De nombreuses communes de la région Nord - Pas-de-Calais ont expérimenté deux
dispositifs souples et complémentaires des logiques de programmation annuelle
plus longues et contraignantes ; il s'agit du fonds de participation des
habitants et du fonds de travaux urbains. Nous constatons à Valenciennes, avec
quelques années de recul, tout le bénéfice que nous avons pu retirer de
l'utilisation de ces mécanismes. Une fois la confiance des habitants regagnée,
il est possible de les sensibiliser à de véritables opérations d'urbanisme et
de les amener, par exemple, à participer activement à des ateliers de travaux
urbains. Il me semble que ce type de démarche mériterait d'être généralisé à
l'ensemble du territoire.
Tels sont, me semble-t-il, les quelques préalables qui doivent accompagner une
intervention massive sur le logement qui soit pérenne et adaptée.

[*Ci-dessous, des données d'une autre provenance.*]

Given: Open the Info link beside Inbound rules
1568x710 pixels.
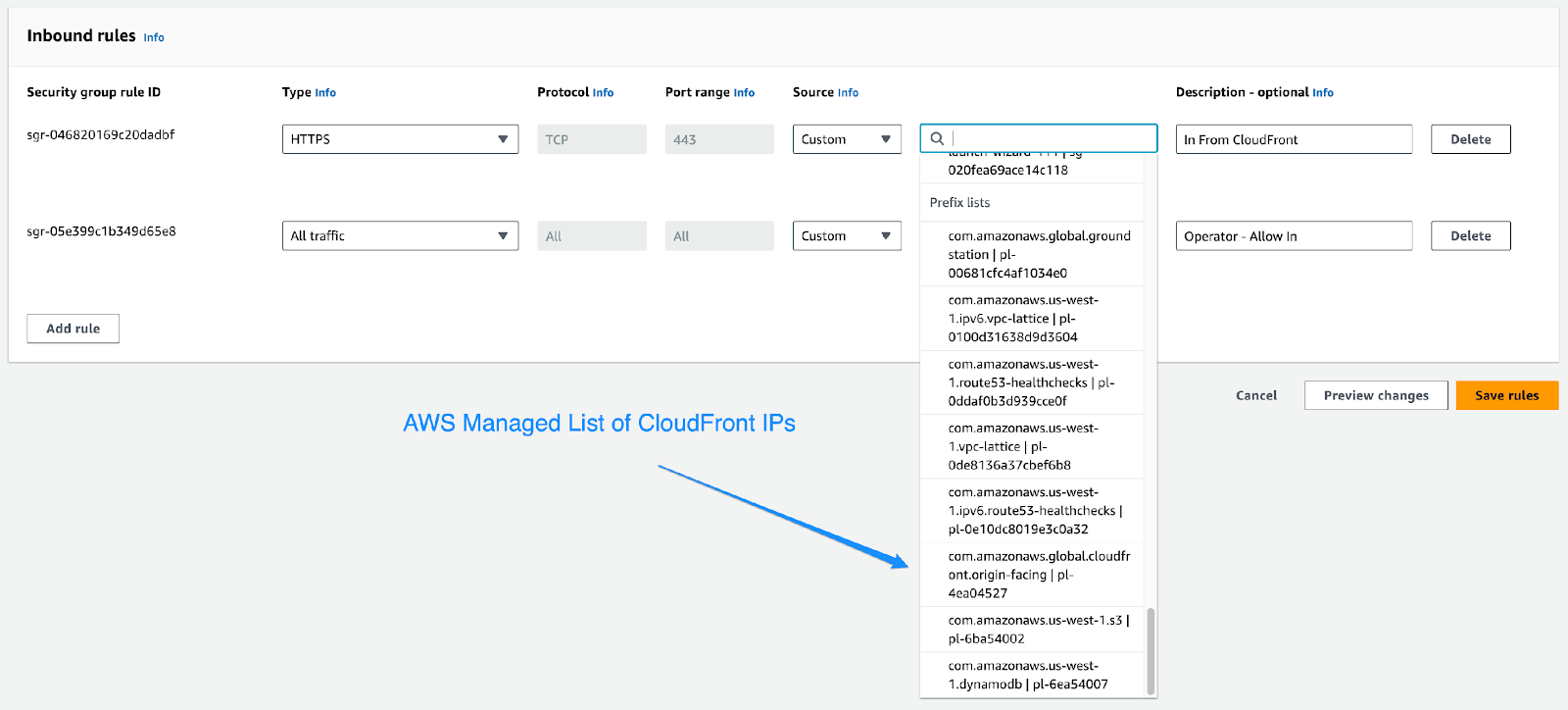Looking at the screenshot, I should point(154,37).
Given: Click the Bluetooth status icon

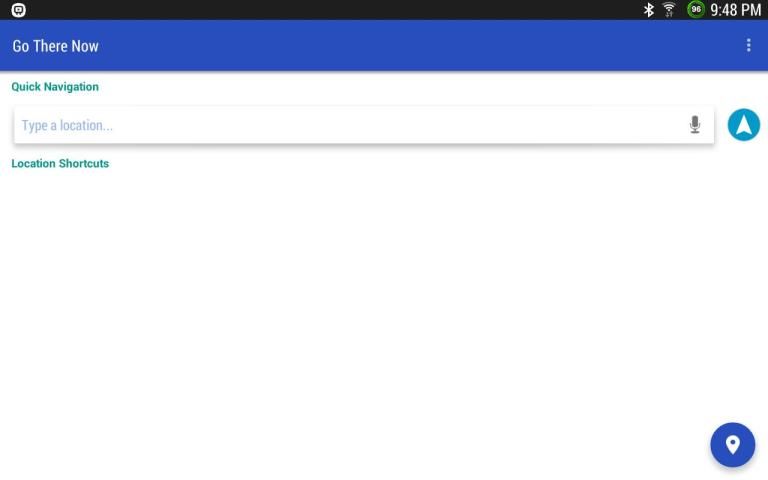Looking at the screenshot, I should tap(648, 10).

Je n'ai pas évoqué l'environnement économique, qui est également nécessaire en
complément de l'action sur le logement. Notre rapporteur pour avis, Mme Olin, a
très justement insisté sur l'importance d'un développement économique
harmonieux, notamment par la relance des zones franches urbaines. Je ne peux
que m'associer aux observations très pertinentes qu'elle a formulées à ce sujet
et souhaiter que l'on réfléchisse, pour l'avenir, après l'échec relatif du
fonds de revitalisation économique, à d'autres moyens de relancer l'activité
commerciale et artisanale de proximité dans les quartiers sensibles.
Pour conclure, permettez-moi d'insister sur le fait que les projets, si bons
soient-ils, ne peuvent exister que par la capacité des communes à accompagner
leur mise en oeuvre et à assurer leur cofinancement. Or, souvent, les communes
qui sont durement touchées par la pauvreté et l'exclusion ont une capacité
financière limitée. J'ai déjà eu l'occasion de le dire à cette tribune, mais je
voudrais y insister : les communes ne pourront jamais optimiser les moyens mis
à leur disposition dans le cadre des GPV sans une augmentation de leurs
ressources propres leur permettant d'assurer les cofinancements obligatoires.

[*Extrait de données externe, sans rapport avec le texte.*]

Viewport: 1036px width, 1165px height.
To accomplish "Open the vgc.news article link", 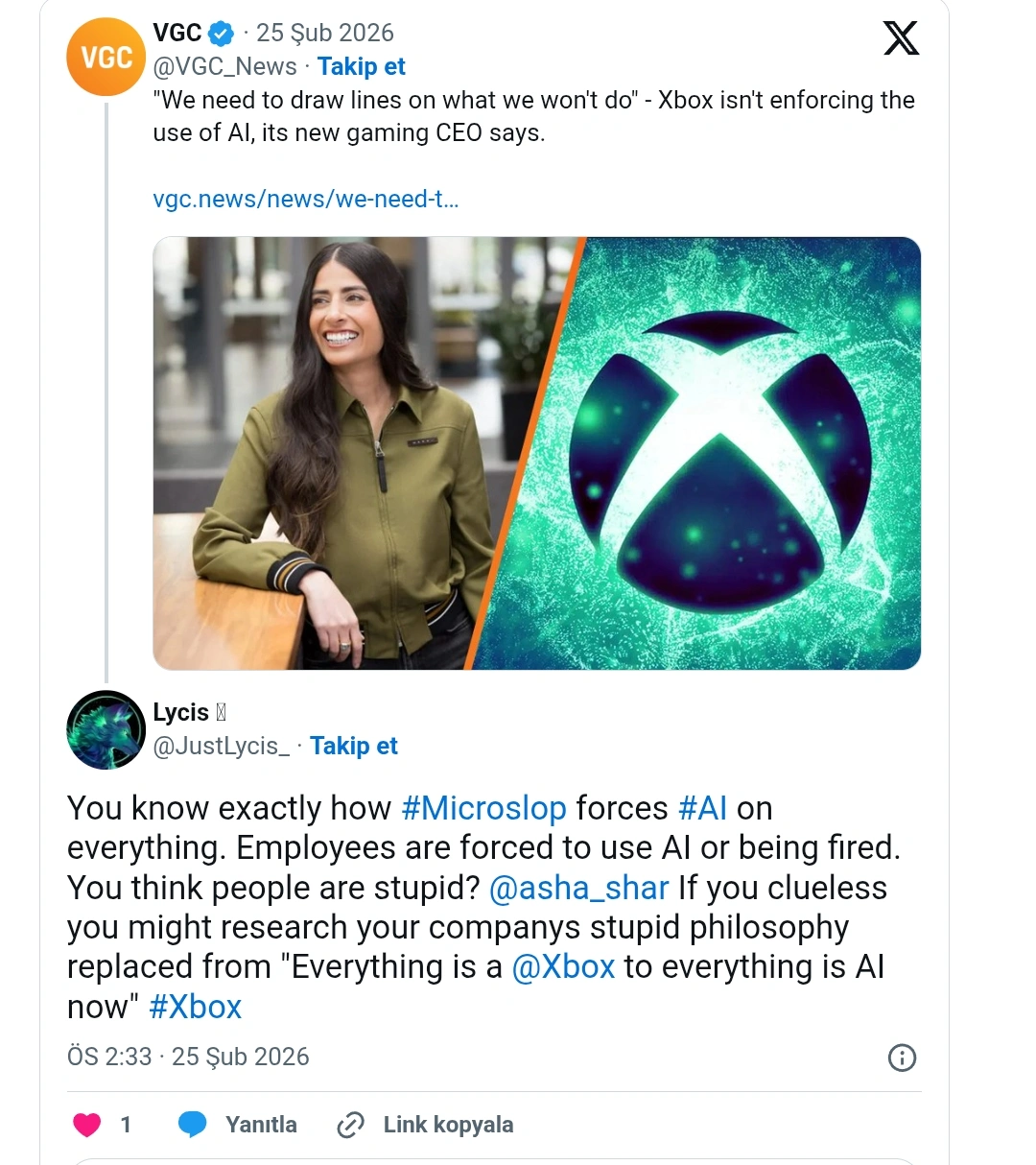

Il leur faut une aide financière qui fasse réellement levier.
Dans ces conditions, il faut que la fiscalité locale vienne en aide à ces
communes de façon beaucoup plus efficace, notamment en revoyant les mécanismes
d'attribution de la dotation de solidarité urbaine et en faisant de cette
dotation un réel instrument de péréquation au profit des quartiers en
difficulté des communes les plus pauvres.
Sur ces sujets complexes, dont vous mesurez pleinement tous les enjeux, je
sais, monsieur le ministre, combien vous êtes proche des réalités des quartiers
et je ne doute pas de votre volonté de mener à bien une action forte et
cohérente, prenant en considération toutes les facettes, si diverses, de la
politique de la ville. Voilà pourquoi notre groupe votera votre budget.
(Applaudissements sur les travées de l'Union centriste, du RPR et des
Républicains et Indépendants.)
M. le président.
Mes chers collègues, nous allons maintenant interrompre nos travaux ; nous les
reprendrons à vingt et une heures quarante-cinq.
La séance est suspendue.
(La séance, suspendue à dix-neuf heures quarante, est reprise à vingt et une
heures quarante-cinq, sous la présidence de M. Daniel Hoeffel.)